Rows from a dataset
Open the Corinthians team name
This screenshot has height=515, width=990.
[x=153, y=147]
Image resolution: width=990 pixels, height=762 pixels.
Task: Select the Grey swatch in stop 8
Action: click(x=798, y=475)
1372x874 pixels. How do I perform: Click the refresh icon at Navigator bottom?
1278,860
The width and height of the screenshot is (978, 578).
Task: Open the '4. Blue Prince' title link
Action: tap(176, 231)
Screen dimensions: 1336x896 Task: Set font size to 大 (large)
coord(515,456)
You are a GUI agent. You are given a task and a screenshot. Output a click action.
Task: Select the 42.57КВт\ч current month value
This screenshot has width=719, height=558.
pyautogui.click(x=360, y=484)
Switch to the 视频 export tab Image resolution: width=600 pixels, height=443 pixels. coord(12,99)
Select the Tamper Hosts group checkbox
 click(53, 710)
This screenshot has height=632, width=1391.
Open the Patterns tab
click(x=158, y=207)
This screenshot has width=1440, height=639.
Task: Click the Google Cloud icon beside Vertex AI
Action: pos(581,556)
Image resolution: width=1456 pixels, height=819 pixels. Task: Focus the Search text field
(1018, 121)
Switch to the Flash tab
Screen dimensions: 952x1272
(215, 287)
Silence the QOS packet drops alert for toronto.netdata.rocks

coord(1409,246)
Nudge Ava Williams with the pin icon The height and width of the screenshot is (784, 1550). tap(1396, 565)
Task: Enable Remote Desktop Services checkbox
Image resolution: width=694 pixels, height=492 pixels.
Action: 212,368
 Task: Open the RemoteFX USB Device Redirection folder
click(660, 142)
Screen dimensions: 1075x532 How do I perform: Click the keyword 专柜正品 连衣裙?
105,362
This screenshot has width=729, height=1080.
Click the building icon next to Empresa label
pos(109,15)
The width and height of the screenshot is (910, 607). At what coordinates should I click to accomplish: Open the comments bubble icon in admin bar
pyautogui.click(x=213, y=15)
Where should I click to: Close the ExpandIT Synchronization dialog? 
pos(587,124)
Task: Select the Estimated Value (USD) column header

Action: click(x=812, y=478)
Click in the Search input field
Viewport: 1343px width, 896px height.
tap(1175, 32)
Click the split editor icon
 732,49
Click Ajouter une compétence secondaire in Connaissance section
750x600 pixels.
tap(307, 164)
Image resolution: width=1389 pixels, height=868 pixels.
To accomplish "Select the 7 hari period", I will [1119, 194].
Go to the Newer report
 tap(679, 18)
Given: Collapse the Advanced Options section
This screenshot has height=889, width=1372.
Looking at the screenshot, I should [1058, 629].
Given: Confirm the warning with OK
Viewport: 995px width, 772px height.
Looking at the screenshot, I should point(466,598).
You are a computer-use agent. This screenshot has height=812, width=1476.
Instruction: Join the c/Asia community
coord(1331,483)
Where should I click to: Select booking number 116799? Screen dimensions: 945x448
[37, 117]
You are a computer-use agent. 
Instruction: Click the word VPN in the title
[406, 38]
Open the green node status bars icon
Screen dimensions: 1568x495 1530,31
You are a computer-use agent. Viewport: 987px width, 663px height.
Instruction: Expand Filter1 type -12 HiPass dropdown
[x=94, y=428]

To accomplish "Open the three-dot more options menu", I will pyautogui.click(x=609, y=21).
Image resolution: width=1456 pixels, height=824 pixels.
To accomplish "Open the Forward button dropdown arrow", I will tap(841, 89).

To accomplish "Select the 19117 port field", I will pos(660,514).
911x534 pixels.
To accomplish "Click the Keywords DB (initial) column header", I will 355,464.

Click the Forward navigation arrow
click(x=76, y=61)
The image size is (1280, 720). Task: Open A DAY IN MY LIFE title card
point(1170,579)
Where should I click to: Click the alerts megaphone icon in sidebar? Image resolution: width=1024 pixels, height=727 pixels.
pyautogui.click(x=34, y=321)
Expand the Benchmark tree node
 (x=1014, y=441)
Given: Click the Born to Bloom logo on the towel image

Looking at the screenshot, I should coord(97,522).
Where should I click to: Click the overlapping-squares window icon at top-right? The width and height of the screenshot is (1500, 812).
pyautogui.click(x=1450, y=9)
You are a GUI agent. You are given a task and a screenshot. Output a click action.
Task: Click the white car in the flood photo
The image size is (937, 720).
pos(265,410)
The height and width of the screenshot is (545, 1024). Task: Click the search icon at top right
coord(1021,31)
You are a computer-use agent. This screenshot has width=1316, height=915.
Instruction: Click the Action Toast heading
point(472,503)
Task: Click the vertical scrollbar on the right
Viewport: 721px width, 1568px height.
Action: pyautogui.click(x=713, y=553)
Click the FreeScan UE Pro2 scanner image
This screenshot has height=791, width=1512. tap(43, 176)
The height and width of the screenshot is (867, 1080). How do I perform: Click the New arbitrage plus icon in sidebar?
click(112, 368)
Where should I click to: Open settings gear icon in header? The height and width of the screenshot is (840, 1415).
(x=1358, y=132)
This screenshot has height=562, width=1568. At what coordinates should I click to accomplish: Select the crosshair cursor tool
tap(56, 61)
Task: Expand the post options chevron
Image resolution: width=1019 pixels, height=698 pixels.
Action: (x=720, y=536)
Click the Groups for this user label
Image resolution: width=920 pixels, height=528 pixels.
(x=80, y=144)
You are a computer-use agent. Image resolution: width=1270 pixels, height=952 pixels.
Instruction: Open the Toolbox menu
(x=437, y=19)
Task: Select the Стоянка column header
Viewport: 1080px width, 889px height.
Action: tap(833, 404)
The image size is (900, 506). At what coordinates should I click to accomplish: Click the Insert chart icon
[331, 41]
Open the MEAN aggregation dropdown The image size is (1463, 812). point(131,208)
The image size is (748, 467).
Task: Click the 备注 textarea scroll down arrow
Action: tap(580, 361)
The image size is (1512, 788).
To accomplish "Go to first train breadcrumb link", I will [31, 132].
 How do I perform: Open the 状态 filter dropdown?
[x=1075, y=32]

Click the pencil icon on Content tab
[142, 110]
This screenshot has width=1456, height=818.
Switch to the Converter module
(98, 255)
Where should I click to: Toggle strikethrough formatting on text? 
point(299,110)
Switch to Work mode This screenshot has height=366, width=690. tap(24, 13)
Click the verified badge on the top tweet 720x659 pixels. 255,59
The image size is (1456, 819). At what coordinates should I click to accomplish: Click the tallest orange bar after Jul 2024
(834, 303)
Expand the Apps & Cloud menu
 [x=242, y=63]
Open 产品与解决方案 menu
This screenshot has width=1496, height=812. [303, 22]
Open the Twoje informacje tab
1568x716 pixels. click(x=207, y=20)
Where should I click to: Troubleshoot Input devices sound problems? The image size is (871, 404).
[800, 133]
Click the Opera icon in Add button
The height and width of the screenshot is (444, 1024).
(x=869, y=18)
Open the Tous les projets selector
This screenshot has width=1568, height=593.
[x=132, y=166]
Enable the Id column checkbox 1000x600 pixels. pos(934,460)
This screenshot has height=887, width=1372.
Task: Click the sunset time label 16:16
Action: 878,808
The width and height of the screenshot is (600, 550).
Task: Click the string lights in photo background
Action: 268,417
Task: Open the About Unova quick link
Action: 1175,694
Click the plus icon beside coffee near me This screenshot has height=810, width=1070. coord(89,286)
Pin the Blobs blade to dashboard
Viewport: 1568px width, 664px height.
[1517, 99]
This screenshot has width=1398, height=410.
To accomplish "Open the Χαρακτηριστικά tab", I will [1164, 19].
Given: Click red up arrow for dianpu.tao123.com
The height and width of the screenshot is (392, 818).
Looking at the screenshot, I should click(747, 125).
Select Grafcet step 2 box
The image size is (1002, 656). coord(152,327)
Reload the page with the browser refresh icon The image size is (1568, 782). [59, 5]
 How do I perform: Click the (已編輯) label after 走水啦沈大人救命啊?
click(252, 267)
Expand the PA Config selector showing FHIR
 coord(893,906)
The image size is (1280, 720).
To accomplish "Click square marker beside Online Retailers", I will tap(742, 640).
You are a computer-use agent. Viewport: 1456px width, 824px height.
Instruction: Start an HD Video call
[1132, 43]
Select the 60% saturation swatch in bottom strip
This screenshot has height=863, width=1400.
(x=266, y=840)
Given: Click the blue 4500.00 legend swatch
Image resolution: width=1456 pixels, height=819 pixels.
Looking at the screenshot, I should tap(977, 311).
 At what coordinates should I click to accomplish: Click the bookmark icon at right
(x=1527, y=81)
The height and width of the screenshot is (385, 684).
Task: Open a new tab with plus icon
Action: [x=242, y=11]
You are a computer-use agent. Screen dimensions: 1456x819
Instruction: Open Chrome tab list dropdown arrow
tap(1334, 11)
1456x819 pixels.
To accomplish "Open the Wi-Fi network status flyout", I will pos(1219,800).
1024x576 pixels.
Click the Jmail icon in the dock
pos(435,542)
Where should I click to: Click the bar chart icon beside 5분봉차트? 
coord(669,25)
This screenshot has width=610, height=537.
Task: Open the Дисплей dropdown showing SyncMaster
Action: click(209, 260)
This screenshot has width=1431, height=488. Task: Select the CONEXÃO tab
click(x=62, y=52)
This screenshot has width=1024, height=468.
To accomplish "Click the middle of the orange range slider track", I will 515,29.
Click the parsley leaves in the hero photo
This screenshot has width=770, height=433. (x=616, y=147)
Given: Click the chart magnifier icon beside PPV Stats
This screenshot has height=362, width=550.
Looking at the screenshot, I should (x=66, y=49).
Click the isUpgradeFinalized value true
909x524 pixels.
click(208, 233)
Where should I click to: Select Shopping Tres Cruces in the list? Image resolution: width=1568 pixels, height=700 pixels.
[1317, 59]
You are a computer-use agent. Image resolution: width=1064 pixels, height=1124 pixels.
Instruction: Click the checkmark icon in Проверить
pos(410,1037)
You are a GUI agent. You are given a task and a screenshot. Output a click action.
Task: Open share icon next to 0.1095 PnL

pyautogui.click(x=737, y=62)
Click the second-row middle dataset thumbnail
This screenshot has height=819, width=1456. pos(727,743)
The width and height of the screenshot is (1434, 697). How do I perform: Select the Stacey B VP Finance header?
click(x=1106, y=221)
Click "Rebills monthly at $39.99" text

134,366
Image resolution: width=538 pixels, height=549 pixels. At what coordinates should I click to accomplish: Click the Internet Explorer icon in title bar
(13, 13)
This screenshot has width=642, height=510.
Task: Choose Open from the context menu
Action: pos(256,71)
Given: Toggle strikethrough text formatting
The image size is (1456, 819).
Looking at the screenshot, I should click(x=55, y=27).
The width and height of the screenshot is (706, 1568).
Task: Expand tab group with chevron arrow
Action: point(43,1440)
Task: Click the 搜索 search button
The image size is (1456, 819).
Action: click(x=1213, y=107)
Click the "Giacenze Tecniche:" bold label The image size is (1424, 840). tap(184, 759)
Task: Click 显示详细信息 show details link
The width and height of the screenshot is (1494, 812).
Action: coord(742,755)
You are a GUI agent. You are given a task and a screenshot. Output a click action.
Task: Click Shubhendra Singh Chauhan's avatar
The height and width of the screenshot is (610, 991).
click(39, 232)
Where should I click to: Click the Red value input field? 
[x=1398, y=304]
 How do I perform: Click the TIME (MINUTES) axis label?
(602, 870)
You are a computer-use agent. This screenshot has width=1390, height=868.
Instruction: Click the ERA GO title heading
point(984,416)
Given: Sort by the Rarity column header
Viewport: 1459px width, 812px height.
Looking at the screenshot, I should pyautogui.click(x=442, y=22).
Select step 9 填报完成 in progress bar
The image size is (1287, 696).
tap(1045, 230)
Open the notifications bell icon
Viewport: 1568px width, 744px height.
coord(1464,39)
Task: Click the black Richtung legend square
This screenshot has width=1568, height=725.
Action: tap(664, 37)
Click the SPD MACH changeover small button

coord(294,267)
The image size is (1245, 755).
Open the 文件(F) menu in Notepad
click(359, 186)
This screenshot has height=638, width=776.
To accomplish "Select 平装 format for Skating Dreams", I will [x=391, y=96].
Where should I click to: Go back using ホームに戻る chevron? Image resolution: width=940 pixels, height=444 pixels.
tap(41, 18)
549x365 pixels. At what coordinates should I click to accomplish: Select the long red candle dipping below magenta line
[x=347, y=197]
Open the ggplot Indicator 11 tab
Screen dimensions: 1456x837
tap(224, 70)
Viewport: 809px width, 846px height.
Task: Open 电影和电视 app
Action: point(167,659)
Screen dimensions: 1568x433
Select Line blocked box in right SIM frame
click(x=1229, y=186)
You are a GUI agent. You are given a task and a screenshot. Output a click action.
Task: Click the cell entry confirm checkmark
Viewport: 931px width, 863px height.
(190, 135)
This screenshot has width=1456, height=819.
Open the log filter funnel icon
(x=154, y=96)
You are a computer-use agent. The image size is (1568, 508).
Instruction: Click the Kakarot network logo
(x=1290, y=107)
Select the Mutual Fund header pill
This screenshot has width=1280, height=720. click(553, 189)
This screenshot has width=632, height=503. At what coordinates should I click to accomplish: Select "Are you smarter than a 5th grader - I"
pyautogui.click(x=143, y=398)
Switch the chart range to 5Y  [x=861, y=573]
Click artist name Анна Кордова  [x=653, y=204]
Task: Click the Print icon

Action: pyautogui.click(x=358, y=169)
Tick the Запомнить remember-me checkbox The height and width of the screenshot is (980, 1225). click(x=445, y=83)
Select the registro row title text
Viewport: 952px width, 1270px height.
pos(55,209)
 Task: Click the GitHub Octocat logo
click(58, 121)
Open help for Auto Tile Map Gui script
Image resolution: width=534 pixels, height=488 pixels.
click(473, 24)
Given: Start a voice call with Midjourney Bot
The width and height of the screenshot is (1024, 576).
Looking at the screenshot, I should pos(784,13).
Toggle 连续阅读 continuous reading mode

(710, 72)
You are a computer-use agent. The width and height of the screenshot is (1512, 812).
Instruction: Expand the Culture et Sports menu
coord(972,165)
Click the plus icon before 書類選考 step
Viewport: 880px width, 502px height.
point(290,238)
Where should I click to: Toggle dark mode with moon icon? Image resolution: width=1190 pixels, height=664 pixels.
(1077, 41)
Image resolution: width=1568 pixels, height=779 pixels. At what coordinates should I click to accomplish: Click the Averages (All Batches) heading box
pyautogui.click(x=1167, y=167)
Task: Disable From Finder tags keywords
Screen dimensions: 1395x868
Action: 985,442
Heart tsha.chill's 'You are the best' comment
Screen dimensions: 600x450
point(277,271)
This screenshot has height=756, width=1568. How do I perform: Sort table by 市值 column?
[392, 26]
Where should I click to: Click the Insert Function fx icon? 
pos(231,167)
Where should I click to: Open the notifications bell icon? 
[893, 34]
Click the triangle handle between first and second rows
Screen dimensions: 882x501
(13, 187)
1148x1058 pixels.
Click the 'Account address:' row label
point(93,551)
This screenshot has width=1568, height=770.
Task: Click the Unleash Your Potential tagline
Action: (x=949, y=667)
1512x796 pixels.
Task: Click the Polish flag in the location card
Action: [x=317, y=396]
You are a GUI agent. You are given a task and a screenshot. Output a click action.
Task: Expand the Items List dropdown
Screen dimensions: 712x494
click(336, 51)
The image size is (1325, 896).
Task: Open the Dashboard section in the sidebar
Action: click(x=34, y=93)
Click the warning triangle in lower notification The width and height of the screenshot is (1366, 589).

Instruction: Gather every line of the records above that contains the string "after", treating uppercase and lowercase as different.

Task response:
The image size is (1456, 819). At what coordinates should I click to accomplish: Click the tallest orange bar after Jul 2024
 How do I perform: Click the (已編輯) label after 走水啦沈大人救命啊?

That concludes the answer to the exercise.